Bei 347 Schülern und Lehrern ist bisher der Erreger Sars-CoV-2 nachgewiesen worden, mehr als die Hälfte von ihnen von Schulen in Jerusalem. Rund 17 500 Schüler und Lehrer sind in häuslicher Quarantäne. Abschlussfeiern zum Ende des Schuljahrs sollen nur noch in eingeschränkter Form stattfinden.

Mit durchschnittlich 3,1 Kindern pro Frau hat Israel die höchste Geburtenrate in der Organisation für wirtschaftliche Zusammenarbeit und Entwicklung (OECD).

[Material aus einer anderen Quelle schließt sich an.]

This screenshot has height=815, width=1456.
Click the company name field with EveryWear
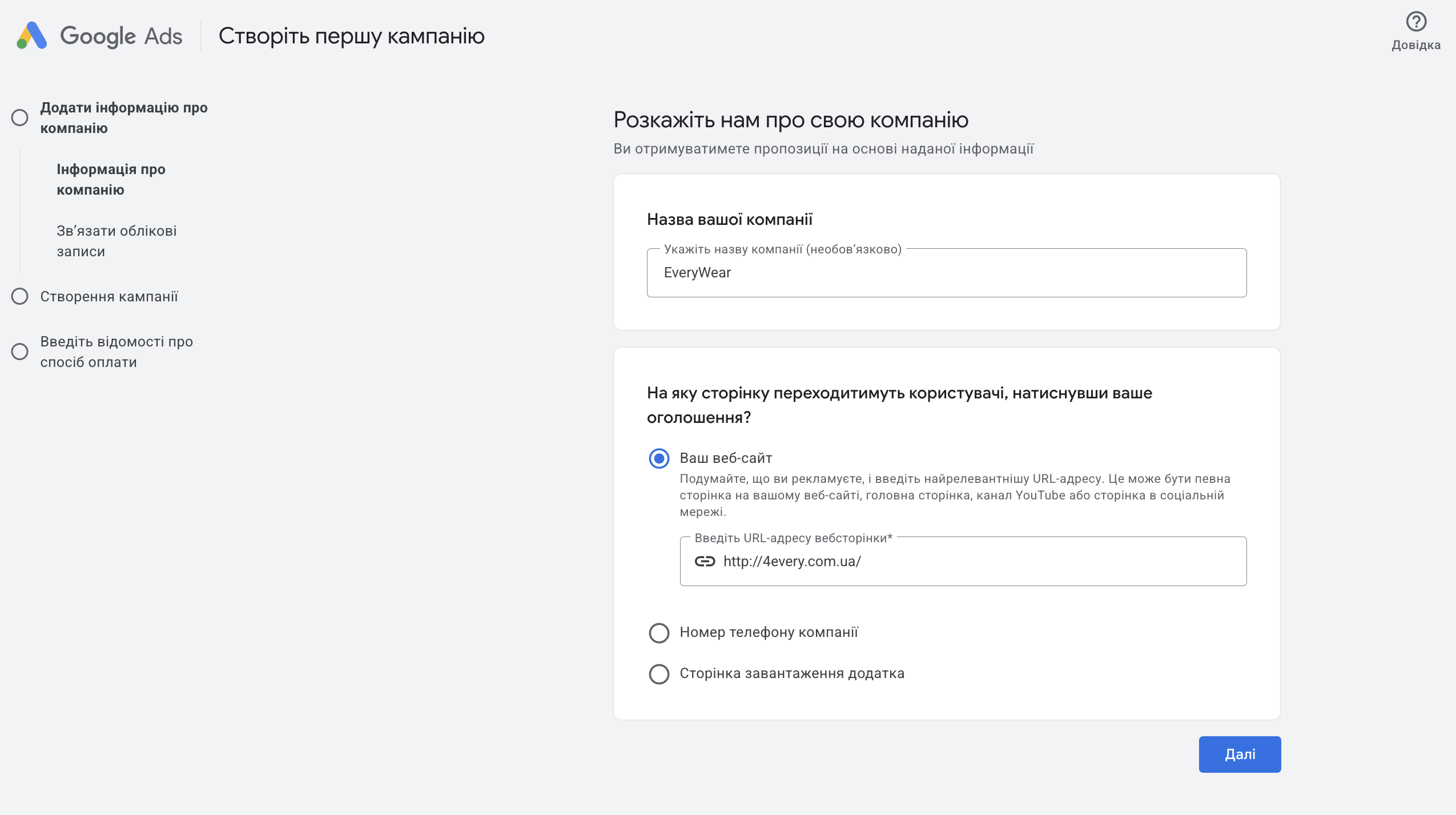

Gerade für ein so junges Land ist die Schulfrage von entscheidender Bedeutung. Etwa 2,3 Millionen der insgesamt gut neun Millionen Einwohner Israels sind Schüler.

Die Regeln im Kampf gegen die Pandemie sind streng: Sobald nur ein Schüler oder Lehrer nachweislich infiziert ist, wird sofort die ganze Schule geschlossen. Alle Schüler und die Lehrerschaft müssen in Heimquarantäne, bis sichergestellt ist, dass sie sich nicht angesteckt haben.

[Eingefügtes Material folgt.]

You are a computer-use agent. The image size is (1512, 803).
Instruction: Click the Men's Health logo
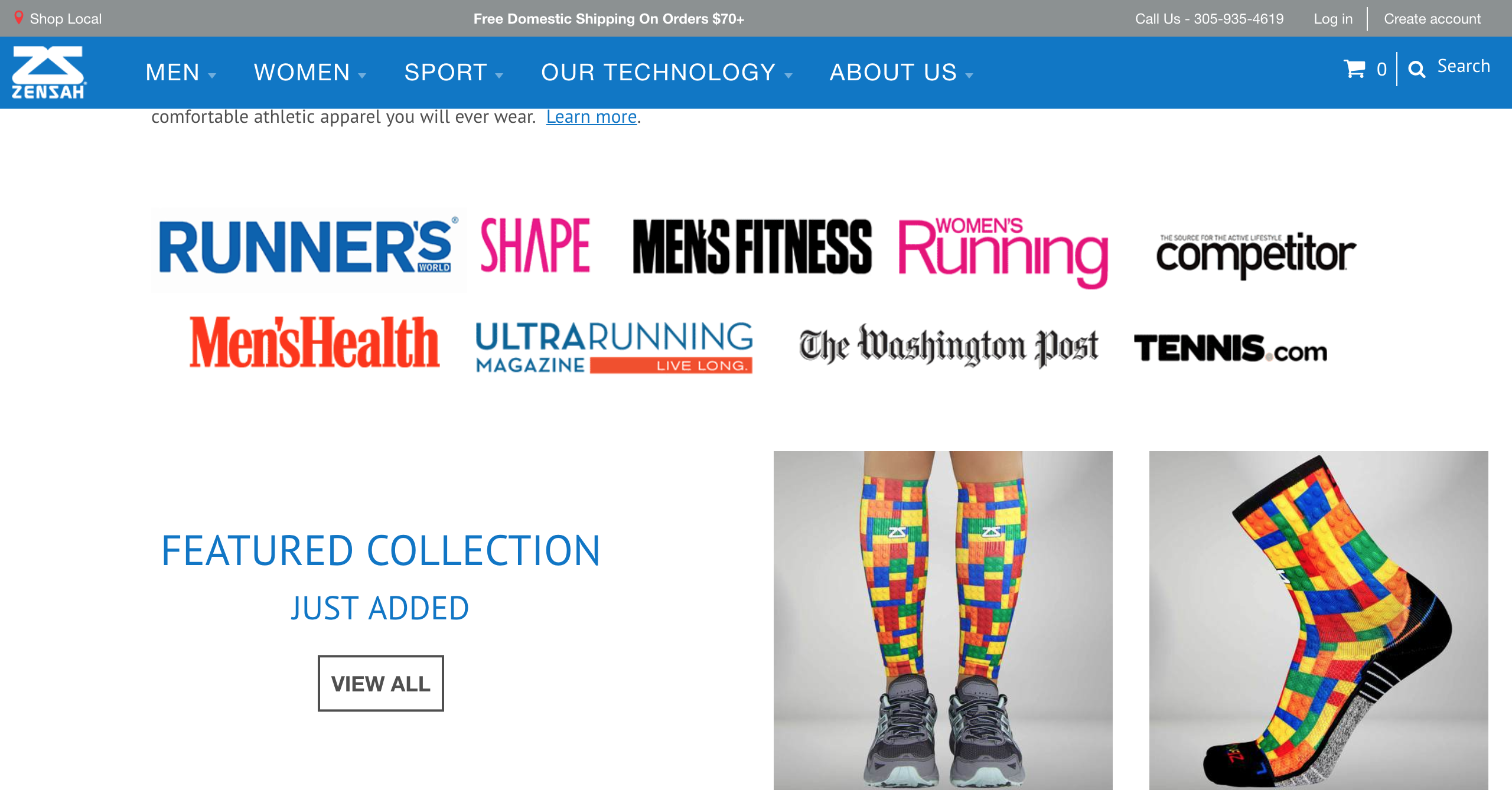click(x=314, y=342)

Im Mai hatte sich die Zahl der Corona-Neuinfektionen in Israel zumeist im zweistelligen Bereich bewegt. Doch am 29. Mai stieg sie auf 113 - über die "rote Linie" von 100 Neuinfektionen am Tag, die Ministerpräsident Benjamin Netanjahu genannt hatte. Seitdem ist diese Linie mehrmals erneut überschritten worden.

Netanjahu sprach am Sonntag nach Angaben seines Büros von einem "deutlichen Anstieg in den vergangenen acht Tagen". Er sagte: "Das Virus ist hier." Am Montag werde Israels Corona-Kabinett über mögliche Maßnahmen angesichts des Neuanstiegs beraten, dies betreffe Schulen, öffentliche Verkehrsmittel und andere Bereiche.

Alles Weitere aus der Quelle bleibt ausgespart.